Minkowski's second theorem

In mathematics, Minkowski's second theorem is a result in the geometry of numbers about the values taken by a norm on a lattice and the volume of its fundamental cell.

Setting

Let K be a closed convex centrally symmetric body of positive finite volume in n-dimensional Euclidean space Rⁿ. The gauge^[1] or distance^[2]^[3] Minkowski functional g attached to K is defined by $g(x)=\inf \left\{\lambda \in \mathbb {R} :x\in \lambda K\right\}.$

Conversely, given a norm g on Rⁿ we define K to be $K=\left\{x\in \mathbb {R} ^{n}:g(x)\leq 1\right\}.$

Let Γ be a lattice in Rⁿ. The successive minima of K or g on Γ are defined by setting the k-th successive minimum λ_k to be the infimum of the numbers λ such that λK contains k linearly-independent vectors of Γ. We have 0 < λ₁ ≤ λ₂ ≤ ... ≤ λ_n < ∞.

Statement

The successive minima satisfy^[4]^[5]^[6] ${\frac {2^{n}}{n!}}\operatorname {vol} \left(\mathbb {R} ^{n}/\Gamma \right)\leq \lambda _{1}\lambda _{2}\cdots \lambda _{n}\operatorname {vol} (K)\leq 2^{n}\operatorname {vol} \left(\mathbb {R} ^{n}/\Gamma \right).$

Proof

A basis of linearly independent lattice vectors b₁, b₂, ..., b_n can be defined by g(b_j) = λ_j.

The lower bound is proved by considering the convex polytope 2n with vertices at ±b_j/ λ_j, which has an interior enclosed by K and a volume which is 2ⁿ/n!λ₁ λ₂...λ_n times an integer multiple of a primitive cell of the lattice (as seen by scaling the polytope by λ_j along each basis vector to obtain 2ⁿ n-simplices with lattice point vectors).

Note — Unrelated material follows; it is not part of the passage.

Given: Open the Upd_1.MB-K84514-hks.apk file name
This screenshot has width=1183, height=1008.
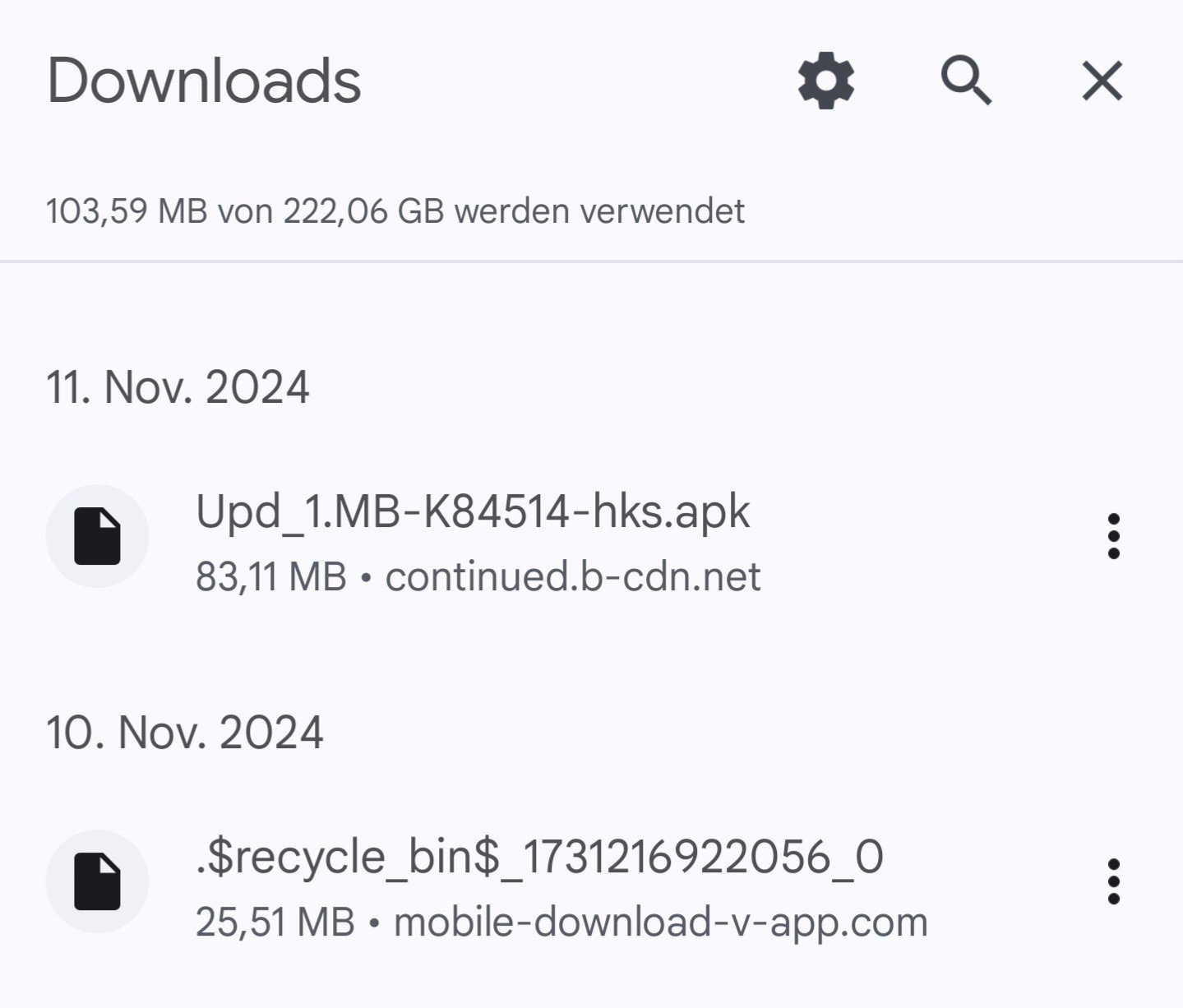Looking at the screenshot, I should click(473, 511).
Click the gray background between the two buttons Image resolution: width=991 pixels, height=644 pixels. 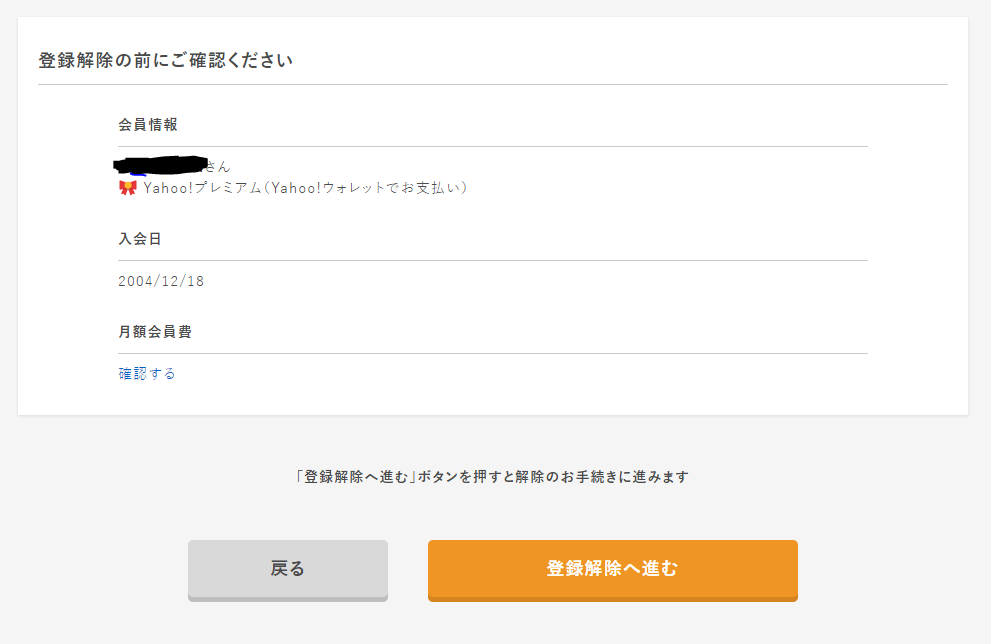point(408,570)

To prove the upper bound, consider functions f_j(x) sending points x in ${\textstyle K}$ to the centroid of the subset of points in ${\textstyle K}$ that can be written as ${\textstyle x+\sum _{i=1}^{j-1}a_{i}b_{i}}$ for some real numbers ${\textstyle a_{i}}$ . Then the coordinate transform $x'=h(x)=\sum _{i=1}^{n}(\lambda _{i}-\lambda _{i-1})f_{i}(x)/2$ has a Jacobian determinant ${\textstyle J=\lambda _{1}\lambda _{2}\ldots \lambda _{n}/2^{n}}$ . If ${\textstyle p}$ and ${\textstyle q}$ are in the interior of ${\textstyle K}$ and ${\textstyle p-q=\sum _{i=1}^{k}a_{i}b_{i}}$ (with ${\textstyle a_{k}\neq 0}$ ) then $(h(p)-h(q))=\sum _{i=0}^{k}c_{i}b_{i}\in \lambda _{k}K$ with ${\textstyle c_{k}=\lambda _{k}a_{k}/2}$ , where the inclusion in ${\textstyle \lambda _{k}K}$ (specifically the interior of ${\textstyle \lambda _{k}K}$ ) is due to convexity and symmetry. But lattice points in the interior of ${\textstyle \lambda _{k}K}$ are, by definition of ${\textstyle \lambda _{k}}$ , always expressible as a linear combination of ${\textstyle b_{1},b_{2},\ldots b_{k-1}}$ , so any two distinct points of ${\textstyle K'=h(K)=\{x'\mid h(x)=x'\}}$ cannot be separated by a lattice vector. Therefore, ${\textstyle K'}$ must be enclosed in a primitive cell of the lattice (which has volume ${\textstyle \operatorname {vol} (\mathbb {R} ^{n}/\Gamma )}$ ), and consequently ${\textstyle \operatorname {vol} (K)/J=\operatorname {vol} (K')\leq \operatorname {vol} (\mathbb {R} ^{n}/\Gamma )}$ .

References

^ Siegel (1989) p.6
^ Cassels (1957) p.154
^ Cassels (1971) p.103
^ Cassels (1957) p.156
^ Cassels (1971) p.203
^ Siegel (1989) p.57

Cassels, J. W. S. (1957). An introduction to Diophantine approximation. Cambridge Tracts in Mathematics and Mathematical Physics. Vol. 45. Cambridge University Press. Zbl 0077.04801.
Cassels, J. W. S. (1997). An Introduction to the Geometry of Numbers. Classics in Mathematics (Reprint of 1971 ed.). Springer-Verlag. ISBN 978-3-540-61788-4.
Nathanson, Melvyn B. (1996). Additive Number Theory: Inverse Problems and the Geometry of Sumsets. Graduate Texts in Mathematics. Vol. 165. Springer-Verlag. pp. 180–185. ISBN 0-387-94655-1. Zbl 0859.11003.
Schmidt, Wolfgang M. (1996). Diophantine approximations and Diophantine equations. Lecture Notes in Mathematics. Vol. 1467 (2nd ed.). Springer-Verlag. p. 6. ISBN 3-540-54058-X. Zbl 0754.11020.
Siegel, Carl Ludwig (1989). Komaravolu S. Chandrasekharan (ed.). Lectures on the Geometry of Numbers. Springer-Verlag. ISBN 3-540-50629-2. Zbl 0691.10021.